Inclusione lavorativa ecco dettagli nuovo progetto SAL a Perugia

Inclusione lavorativa ecco dettagli nuovo progetto SAL a Perugia

Istituzioni ed aziende si confrontano a Perugia nel convegno

Inclusione lavorativa – L’inclusione sociale e il riscatto professionale passano attraverso azioni concrete e sinergie territoriali. Nella giornata di ieri, 11 giugno, la storica Sala dei Notari di Perugia ha ospitato un importante convegno intitolato “SAL – Diamo lavoro all’inclusione”. L’evento ha richiamato l’attenzione delle istituzioni locali, delle realtà del terzo settore e del comparto produttivo sul Servizio di Accompagnamento al Lavoro. Questo strumento mira a favorire l’autonomia e la dignità personale di cittadini in condizioni di forte vulnerabilità attraverso l’inserimento nel circuito occupazionale. L’appuntamento ha segnato il lancio di una nuova campagna di comunicazione e la presentazione del potenziamento delle risorse comunali destinate al progetto.

Il ruolo strategico del servizio e i partecipanti

Il dibattito ha visto la partecipazione della sindaca Vittoria Ferdinandi e dell’assessora alle Politiche sociali Costanza Spera, promotrice dell’iniziativa.
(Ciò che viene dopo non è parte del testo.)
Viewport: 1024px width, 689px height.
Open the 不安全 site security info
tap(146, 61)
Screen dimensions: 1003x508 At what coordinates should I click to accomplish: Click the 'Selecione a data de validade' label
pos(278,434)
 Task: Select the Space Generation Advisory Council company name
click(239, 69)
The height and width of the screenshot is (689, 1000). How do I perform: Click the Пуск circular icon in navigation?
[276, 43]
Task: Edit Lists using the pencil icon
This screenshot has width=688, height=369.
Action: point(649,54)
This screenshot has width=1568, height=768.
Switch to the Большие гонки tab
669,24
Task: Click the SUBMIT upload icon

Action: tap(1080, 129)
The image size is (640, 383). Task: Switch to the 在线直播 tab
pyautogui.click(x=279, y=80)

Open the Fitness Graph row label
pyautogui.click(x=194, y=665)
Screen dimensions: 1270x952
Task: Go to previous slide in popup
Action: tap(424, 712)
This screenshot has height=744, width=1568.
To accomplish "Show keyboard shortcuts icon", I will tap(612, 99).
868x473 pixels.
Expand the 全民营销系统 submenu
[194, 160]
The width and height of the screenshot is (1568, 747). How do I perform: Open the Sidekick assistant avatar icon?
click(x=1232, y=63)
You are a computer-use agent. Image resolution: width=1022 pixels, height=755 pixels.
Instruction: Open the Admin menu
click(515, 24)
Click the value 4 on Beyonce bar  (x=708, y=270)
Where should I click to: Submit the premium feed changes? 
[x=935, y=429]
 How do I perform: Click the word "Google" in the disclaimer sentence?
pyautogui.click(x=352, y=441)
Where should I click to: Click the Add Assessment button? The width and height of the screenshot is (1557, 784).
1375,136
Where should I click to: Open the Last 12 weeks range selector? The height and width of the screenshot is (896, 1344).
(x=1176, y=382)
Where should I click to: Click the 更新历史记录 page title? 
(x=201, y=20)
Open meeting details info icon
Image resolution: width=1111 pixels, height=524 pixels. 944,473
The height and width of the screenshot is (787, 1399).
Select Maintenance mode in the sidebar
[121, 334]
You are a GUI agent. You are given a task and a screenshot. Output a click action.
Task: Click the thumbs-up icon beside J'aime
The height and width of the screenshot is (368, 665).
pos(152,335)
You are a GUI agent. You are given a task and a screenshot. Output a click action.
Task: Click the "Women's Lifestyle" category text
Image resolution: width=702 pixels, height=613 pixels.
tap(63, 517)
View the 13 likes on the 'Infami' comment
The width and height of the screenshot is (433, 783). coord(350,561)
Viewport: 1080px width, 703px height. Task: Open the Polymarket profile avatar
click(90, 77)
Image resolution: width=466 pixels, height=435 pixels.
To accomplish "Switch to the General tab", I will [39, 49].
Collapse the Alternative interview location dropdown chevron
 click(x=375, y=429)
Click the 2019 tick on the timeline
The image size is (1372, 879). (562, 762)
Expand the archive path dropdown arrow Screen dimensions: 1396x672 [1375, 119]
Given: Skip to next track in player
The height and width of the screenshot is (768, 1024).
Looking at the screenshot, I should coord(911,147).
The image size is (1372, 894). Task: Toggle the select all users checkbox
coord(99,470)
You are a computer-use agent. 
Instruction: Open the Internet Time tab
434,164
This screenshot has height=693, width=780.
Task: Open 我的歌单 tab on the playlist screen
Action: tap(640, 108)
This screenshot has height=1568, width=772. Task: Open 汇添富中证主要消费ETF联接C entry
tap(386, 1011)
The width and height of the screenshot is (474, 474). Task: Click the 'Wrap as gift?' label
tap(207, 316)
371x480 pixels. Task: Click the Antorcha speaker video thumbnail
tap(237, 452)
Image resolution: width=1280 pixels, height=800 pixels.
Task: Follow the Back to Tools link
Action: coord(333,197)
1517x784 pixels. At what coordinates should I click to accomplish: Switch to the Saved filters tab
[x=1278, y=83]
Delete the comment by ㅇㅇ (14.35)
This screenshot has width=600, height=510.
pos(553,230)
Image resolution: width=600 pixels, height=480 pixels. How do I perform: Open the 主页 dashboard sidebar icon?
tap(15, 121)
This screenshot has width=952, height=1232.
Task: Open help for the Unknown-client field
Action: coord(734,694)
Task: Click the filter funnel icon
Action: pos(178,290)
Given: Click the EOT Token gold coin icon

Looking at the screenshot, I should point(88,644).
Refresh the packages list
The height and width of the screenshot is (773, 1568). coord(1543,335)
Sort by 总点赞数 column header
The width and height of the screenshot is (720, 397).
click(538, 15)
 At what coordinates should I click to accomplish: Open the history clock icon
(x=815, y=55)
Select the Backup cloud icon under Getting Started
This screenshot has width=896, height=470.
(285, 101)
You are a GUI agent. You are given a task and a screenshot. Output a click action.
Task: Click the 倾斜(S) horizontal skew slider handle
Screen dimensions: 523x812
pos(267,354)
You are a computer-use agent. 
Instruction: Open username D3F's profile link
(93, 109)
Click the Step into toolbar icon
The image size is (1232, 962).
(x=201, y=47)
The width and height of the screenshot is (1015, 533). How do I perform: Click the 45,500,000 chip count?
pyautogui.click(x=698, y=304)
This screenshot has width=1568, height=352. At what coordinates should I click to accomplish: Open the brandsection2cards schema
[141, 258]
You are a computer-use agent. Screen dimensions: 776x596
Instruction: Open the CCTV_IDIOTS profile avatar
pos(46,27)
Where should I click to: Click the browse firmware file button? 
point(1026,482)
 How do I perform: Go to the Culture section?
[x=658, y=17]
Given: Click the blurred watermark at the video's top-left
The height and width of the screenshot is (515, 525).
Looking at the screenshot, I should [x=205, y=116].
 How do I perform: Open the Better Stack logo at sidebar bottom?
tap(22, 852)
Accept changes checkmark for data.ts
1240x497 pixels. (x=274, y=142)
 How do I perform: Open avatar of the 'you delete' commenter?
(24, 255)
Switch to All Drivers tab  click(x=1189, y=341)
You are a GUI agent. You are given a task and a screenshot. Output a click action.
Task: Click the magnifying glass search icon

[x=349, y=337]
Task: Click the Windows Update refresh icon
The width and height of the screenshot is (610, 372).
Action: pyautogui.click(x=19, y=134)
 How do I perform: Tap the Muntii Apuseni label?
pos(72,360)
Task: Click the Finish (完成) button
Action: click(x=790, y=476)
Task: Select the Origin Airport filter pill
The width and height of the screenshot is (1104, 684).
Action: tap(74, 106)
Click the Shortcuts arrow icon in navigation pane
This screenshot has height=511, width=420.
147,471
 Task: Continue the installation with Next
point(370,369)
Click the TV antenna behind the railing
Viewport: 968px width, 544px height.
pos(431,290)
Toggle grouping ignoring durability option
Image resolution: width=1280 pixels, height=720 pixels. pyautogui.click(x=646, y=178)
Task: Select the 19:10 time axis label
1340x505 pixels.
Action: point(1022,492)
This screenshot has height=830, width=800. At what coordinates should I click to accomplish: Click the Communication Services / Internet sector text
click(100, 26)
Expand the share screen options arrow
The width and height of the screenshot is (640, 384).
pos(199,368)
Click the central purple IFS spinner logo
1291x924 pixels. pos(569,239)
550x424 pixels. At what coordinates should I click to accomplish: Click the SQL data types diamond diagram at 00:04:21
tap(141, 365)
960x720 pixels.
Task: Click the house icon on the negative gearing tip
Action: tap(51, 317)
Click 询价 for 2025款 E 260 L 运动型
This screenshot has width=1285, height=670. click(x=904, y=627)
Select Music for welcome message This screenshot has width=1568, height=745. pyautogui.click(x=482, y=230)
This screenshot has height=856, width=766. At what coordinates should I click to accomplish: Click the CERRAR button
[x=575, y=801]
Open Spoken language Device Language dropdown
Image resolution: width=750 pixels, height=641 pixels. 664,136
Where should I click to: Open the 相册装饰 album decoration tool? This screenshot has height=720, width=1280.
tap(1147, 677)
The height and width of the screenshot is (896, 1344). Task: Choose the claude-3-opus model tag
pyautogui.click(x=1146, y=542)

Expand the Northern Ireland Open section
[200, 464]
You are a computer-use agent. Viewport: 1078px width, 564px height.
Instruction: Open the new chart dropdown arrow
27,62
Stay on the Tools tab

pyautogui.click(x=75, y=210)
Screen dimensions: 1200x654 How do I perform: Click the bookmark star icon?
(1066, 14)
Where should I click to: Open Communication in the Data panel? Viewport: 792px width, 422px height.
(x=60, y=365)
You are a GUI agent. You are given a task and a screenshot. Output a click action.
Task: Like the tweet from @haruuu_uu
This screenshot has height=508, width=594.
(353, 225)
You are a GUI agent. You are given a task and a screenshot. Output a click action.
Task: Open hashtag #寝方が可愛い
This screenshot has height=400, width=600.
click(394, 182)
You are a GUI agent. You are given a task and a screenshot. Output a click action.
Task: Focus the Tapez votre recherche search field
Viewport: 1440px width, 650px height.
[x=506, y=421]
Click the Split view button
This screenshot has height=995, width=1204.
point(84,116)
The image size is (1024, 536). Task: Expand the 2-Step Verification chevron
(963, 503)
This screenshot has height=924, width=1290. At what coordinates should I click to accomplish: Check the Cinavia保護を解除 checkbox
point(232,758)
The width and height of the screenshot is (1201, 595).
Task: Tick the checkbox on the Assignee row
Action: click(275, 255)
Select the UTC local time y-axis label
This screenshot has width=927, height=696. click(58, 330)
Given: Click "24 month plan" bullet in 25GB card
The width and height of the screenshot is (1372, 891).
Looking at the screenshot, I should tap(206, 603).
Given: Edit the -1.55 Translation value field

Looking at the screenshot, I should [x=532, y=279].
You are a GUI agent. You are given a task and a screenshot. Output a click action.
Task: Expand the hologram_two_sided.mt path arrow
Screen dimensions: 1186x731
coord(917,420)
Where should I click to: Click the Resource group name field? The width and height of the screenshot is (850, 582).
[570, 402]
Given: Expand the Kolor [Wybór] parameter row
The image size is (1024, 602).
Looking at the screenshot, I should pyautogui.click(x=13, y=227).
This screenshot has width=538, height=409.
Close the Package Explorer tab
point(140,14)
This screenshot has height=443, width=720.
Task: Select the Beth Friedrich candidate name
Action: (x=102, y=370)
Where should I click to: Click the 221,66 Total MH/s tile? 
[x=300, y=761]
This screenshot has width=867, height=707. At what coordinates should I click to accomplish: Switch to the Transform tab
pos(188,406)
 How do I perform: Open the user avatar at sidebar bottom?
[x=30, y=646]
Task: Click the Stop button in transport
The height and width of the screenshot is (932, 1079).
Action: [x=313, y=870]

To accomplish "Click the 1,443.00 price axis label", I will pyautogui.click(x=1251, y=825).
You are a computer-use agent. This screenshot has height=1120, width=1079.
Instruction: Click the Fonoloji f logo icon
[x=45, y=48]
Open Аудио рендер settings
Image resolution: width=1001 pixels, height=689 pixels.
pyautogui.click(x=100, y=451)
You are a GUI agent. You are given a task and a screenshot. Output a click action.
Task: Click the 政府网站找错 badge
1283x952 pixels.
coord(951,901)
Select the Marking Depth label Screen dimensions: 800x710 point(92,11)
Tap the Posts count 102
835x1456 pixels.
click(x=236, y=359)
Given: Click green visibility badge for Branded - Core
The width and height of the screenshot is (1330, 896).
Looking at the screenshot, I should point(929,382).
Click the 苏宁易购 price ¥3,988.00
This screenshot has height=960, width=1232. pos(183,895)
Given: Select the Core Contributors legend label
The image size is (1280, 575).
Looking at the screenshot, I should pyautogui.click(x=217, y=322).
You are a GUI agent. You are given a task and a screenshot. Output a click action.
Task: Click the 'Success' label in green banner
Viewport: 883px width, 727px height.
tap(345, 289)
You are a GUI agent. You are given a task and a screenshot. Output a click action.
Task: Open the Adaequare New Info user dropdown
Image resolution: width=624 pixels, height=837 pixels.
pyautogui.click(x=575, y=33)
Insieme a loro sono intervenuti esponenti di primo piano delle istituzioni comunali e regionali, tra cui la presidente del Consiglio comunale Elena Ranfa e l’assessore regionale Francesco De Rebotti. La gestione operativa del servizio è stata illustrata dalle coordinatrici e dalle rappresentanti delle cooperative sociali Frontiera Lavoro, ASAD e Borgorete, soggetti attuatori del programma. All’incontro hanno preso parte anche i delegati di ARPAL Umbria e dell’USL Umbria 1, a testimonianza di una rete istituzionale integrata e strutturata.

Un bilancio positivo per la Zona Sociale 2

Durante i lavori sono stati diffusi i dati relativi all’efficacia del servizio nell’ultimo anno. Nel corso del 2025, la Zona Sociale 2, che comprende i territori di Perugia, Corciano e Torgiano, ha registrato numeri significativi. Il servizio ha preso in carico 136 segnalazioni complessive e ha attivato ben 150 tirocini extracurriculari. L’azione di monitoraggio ha riguardato 162 casi totali, mentre il dialogo con il tessuto imprenditoriale ha permesso di contrattualizzare 40 nuove aziende. Questo dinamismo ha generato 12 assunzioni dirette. Di conseguenza, i risultati confermano la validità di un modello che non si limita all’assistenzialismo ma punta all’emancipazione reale.

Gli obiettivi futuri e le risorse stanziate

L’amministrazione comunale ha annunciato un incremento dei fondi per rispondere alla crescita dei bisogni sociali. I percorsi di inserimento vengono sostenuti in modo integrato grazie a canali di finanziamento diversificati, quali il Fondo comunale, il Fondo Povertà, il POR, Fuoriclasse e il sistema SAI. L’obiettivo primario per i prossimi anni consiste nel consolidare il rapporto con le imprese private, espandendo la rete dei datori di lavoro disponibili e perfezionando il passaggio cruciale dal tirocinio all’assunzione a tempo indeterminato. Pertanto, la nuova veste grafica e la campagna informativa serviranno a rendere il servizio più accessibile e facilmente fruibile da tutta la cittadinanza.